INTRODUCTION: Perianal fistulas are defined as abnormal, epithelialized connections in the anorectal region. In this study, we aimed to present the treatment outcomes of patients undergoing treatment with an elastic cutting seton (hybrid seton) for transsphincteric fistulas.
METHODS: A total of 92 cases diagnosed with high and complex anal fistulas in our hospital's general surgery clinic between 2023-2024 were included in the study. Patients had fistulas involving more than one-third of the sphincter muscles or transsphincteric fistulas in the anterior region. Demographic data, operation duration, treatment plans, visual analog scores, anal incontinence scores, recurrence rates, and complications were evaluated.
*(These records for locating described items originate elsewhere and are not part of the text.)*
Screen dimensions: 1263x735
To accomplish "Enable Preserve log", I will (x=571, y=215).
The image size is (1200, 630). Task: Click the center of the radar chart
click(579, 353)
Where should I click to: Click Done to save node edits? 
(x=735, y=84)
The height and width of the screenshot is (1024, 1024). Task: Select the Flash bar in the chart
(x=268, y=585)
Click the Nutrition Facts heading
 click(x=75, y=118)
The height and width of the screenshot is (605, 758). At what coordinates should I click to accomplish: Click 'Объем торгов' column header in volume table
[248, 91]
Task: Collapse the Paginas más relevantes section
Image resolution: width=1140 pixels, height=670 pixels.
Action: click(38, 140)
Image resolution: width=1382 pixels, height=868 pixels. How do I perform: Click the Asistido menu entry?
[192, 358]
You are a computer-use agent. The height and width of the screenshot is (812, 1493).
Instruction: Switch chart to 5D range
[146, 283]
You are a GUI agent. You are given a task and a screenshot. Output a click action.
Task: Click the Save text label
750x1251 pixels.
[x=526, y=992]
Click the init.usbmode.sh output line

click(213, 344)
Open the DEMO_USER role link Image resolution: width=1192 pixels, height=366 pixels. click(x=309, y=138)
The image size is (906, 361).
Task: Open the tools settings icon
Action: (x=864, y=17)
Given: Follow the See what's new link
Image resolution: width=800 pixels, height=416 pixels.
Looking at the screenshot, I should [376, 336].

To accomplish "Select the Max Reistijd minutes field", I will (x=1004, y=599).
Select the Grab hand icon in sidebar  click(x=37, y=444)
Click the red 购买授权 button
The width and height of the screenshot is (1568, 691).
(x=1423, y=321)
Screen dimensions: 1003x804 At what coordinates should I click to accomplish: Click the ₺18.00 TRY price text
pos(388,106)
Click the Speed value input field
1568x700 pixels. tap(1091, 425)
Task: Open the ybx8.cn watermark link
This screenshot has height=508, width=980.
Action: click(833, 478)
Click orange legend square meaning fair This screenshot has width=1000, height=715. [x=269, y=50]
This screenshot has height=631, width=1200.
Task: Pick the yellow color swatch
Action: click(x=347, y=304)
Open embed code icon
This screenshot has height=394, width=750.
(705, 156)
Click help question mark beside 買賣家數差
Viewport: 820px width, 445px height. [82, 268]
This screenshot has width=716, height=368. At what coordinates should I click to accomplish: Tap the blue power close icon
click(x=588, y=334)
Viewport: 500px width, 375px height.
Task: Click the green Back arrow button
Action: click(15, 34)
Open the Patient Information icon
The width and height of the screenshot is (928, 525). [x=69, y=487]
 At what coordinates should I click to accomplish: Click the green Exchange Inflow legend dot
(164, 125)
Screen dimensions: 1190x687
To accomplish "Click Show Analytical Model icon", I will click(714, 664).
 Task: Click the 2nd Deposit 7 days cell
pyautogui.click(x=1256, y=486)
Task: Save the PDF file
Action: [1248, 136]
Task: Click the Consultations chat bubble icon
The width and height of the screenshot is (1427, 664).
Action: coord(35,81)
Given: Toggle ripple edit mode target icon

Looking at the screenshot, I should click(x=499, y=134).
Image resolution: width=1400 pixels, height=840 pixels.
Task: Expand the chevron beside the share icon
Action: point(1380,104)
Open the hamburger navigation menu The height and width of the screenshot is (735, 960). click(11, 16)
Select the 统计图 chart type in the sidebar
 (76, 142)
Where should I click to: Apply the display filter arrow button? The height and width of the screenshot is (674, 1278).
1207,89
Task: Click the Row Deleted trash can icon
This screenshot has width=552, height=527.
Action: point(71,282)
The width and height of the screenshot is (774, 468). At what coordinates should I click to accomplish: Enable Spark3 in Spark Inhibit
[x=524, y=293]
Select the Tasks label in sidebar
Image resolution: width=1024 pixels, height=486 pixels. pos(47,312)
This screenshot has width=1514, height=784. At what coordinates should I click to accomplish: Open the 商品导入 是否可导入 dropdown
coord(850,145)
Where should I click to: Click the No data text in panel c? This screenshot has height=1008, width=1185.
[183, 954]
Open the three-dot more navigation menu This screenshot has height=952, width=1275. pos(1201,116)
RESULTS: All patients presented with complaints of malodorous discharge, pain, swelling, and pruritus ani in the perianal region. During examination under anesthesia, the fistula tract was identified with a stylet, and the wrist portion of a size 8 glove was placed as a seton. The seton either fell off spontaneously or was removed with a fistulotomy within an average of 45 days. Over an average 12-month follow-up period, no recurrence or incontinence was observed in any of the cases.
DISCUSSION AND CONCLUSION: The hybrid seton technique does not cause incontinence as it gradually cuts through sphincter tissue without causing acute damage. Additionally, the lack of seton revisions and quality-of-life deterioration in follow-up makes hybrid seton a preferred treatment option.